Un employé d’ONG ajoute: «Il y a eu une réunion entre les talibans et des ONG, et ils ont dit que les femmes ne seraient pas autorisées à travailler tant qu’ils n’auraient pas reçu de consignes de leurs dirigeants».
«Les femmes peuvent travailler dans les secteurs de la santé et de l’éducation, mais leur lieu de travail doit être séparé (de celui des hommes) et quand elles sortent, elles doivent être avec un ‹mahram'", un chaperon masculin de leur famille, précise-t-il.
«Je reste juste chez moi»
A Hérat, capitale de l’Ouest afghan proche de la frontière iranienne, une ville cosmopolite et influencée par la culture persane, les hommes et femmes marchaient auparavant ensemble dans les parcs le soir. Ce n’est plus le cas.

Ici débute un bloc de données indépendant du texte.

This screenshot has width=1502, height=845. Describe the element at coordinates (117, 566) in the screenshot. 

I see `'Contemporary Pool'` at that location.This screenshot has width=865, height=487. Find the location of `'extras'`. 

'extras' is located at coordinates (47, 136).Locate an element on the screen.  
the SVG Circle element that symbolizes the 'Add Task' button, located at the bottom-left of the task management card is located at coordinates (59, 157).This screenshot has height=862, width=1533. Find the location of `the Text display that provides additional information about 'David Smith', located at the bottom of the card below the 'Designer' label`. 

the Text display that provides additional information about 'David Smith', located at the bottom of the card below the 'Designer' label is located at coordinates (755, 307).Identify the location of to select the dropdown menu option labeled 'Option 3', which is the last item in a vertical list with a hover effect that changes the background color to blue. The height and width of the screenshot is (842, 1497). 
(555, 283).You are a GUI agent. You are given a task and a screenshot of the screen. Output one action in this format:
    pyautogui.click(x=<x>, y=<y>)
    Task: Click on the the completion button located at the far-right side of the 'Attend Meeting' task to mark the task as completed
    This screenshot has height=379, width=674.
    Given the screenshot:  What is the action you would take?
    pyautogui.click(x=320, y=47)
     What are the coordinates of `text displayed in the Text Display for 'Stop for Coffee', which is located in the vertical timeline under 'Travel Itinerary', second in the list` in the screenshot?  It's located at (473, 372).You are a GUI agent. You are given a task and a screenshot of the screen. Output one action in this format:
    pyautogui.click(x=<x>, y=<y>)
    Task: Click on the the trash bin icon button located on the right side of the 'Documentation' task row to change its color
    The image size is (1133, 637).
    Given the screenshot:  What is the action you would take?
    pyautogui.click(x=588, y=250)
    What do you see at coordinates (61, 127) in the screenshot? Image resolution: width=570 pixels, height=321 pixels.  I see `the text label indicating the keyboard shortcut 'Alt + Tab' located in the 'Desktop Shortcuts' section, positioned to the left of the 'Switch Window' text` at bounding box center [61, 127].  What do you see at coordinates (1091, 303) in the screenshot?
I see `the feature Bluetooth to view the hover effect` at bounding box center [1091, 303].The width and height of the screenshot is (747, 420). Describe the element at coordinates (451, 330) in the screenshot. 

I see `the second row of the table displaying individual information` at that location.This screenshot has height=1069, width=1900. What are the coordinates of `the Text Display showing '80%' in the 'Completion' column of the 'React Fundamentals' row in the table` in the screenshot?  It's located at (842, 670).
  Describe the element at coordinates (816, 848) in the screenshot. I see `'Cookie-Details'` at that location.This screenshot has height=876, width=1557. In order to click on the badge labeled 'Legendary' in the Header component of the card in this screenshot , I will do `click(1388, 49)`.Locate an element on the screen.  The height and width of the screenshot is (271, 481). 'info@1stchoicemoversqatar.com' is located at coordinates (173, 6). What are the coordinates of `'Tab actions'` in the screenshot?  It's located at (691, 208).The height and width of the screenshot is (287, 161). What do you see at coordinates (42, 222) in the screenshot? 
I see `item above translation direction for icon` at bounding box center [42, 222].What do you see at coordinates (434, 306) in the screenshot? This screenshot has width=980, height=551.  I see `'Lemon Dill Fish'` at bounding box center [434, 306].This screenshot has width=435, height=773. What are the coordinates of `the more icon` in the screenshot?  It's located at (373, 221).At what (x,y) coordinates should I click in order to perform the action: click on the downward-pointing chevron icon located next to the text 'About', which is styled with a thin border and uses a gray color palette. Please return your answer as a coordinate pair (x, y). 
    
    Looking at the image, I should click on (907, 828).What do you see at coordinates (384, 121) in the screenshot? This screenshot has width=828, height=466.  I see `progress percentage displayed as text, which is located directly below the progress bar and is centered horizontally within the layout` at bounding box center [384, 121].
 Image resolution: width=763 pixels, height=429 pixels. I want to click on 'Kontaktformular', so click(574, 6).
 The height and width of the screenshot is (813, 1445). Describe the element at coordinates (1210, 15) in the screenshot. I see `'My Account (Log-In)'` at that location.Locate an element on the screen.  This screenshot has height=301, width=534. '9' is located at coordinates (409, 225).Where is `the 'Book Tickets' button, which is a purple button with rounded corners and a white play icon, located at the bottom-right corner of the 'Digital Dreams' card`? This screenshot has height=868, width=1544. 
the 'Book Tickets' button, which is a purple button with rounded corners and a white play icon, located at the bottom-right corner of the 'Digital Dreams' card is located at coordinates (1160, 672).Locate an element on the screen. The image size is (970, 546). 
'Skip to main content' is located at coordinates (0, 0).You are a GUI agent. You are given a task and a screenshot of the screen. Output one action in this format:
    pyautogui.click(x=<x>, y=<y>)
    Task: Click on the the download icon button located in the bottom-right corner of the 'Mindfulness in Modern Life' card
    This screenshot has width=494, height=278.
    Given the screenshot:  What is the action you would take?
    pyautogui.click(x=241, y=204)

Une employée de l’université locale, inquiète pour son avenir professionnel, raconte devoir dorénavant travailler «sans hommes». «Pour l’instant, nous ne savons rien», se soucie une athlète d’Hérat. «Je n’ai pas fait de sport et je ne suis pas allée travailler depuis deux semaines. Je reste juste chez moi.»
A Kandahar, autre grande ville du Sud, le propriétaire d’un café branché a gardé son établissement ouvert. «Les talibans ne nous ont pour l’instant posé aucun problème. Ils ne sont pas venus», dit-il. Mais «aucun client ne vient» non plus.